Efficacy and safety of the dopamine agonist rotigotine (RTG) was investigated in patients with moderate to severe idiopathic restless legs syndrome (RLS), including daytime symptoms. Three fixed doses of rotigotine (1.125 mg, 2.25 mg, and 4.5 mg) and placebo were applied by patches (size, 2.5 cm2 per 1.125 mg) in a double-blind, randomized, parallel-group, multicenter, 1-week, proof-of-principle trial. The primary efficacy measure was the total score on the International Restless Legs Syndrome Scale (IRLS).

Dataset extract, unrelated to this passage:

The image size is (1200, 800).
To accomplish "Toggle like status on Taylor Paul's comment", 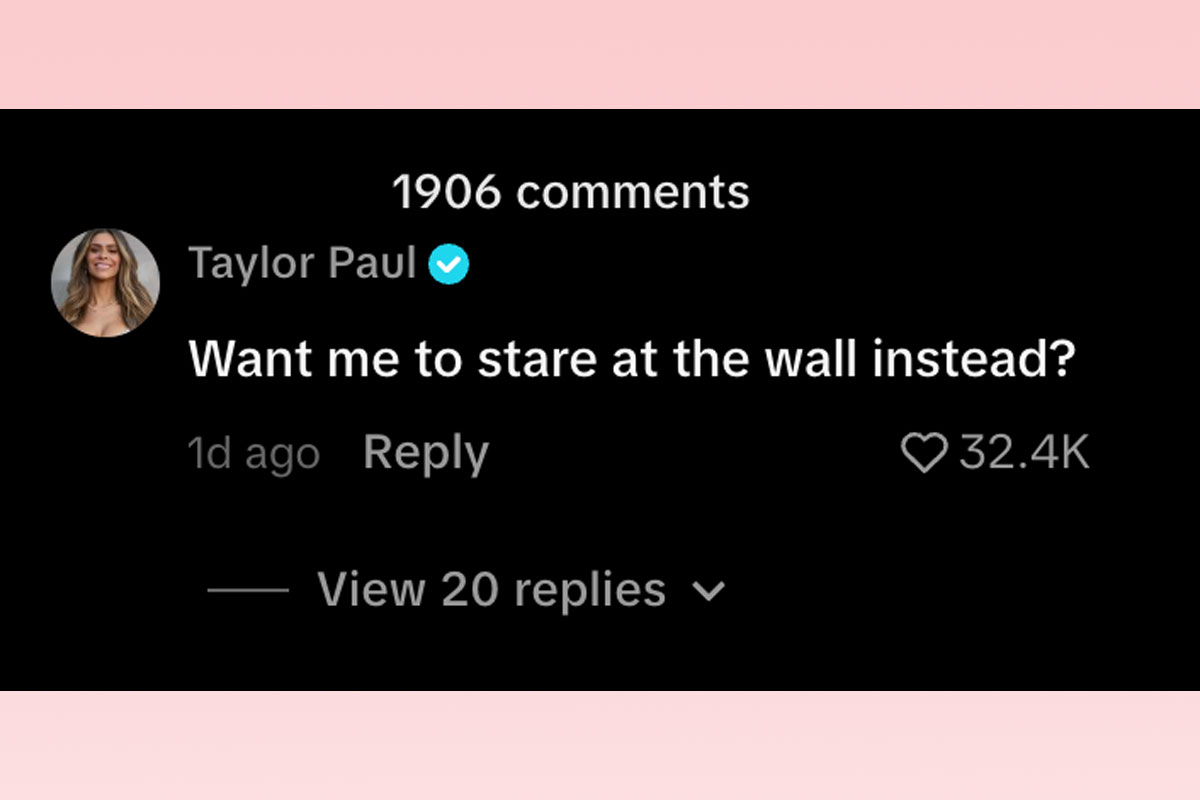I will 925,452.
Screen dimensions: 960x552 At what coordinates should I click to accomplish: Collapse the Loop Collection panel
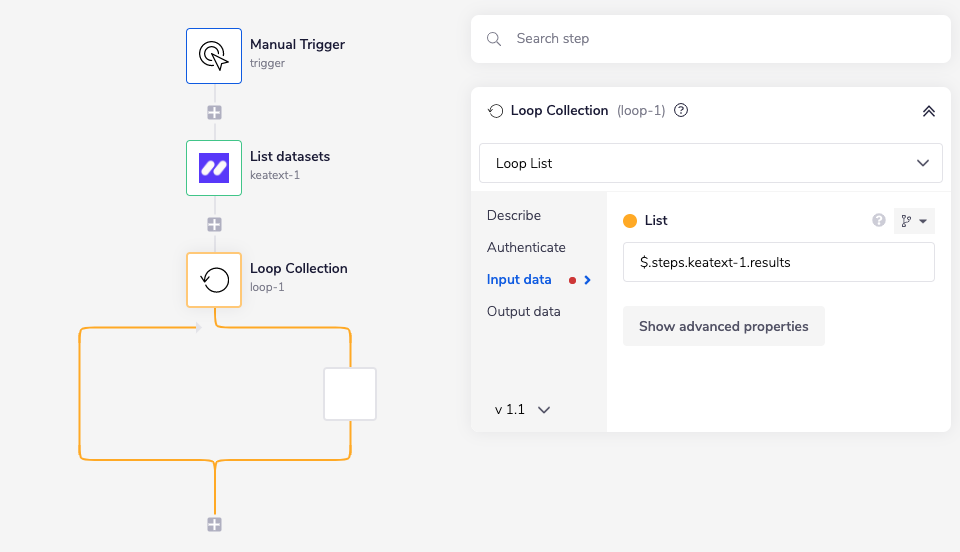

Additionally, the RLS-6 scale, the Clinical Global Impressions (CGI), and a sleep diary were used. Of 68 enrolled patients, 63 (mean age, 58+/-; 9 years; 64% women) were randomly assigned. RLS severity improved related to dose by 10.5 (1.125 mg RTG/die; P = 0.41), 12.3 (2.25 mg RTG/die; P = 0.18), and 15.7 points (4.5 mg RTG/die; P < 0.01) on the IRLS compared to placebo (8 points). According to the RLS-6 scales, daytime symptoms significantly improved with all rotigotine doses. The CGI items supported the favorable efficacy of the 4.5-mg dose. Skin tolerability of the patches and systemic side effects were similar between rotigotine and placebo. This pilot study suggests that continuous delivery of rotigotine by means of a patch may provide an effective and well-tolerated treatment of RLS symptoms both during night and day.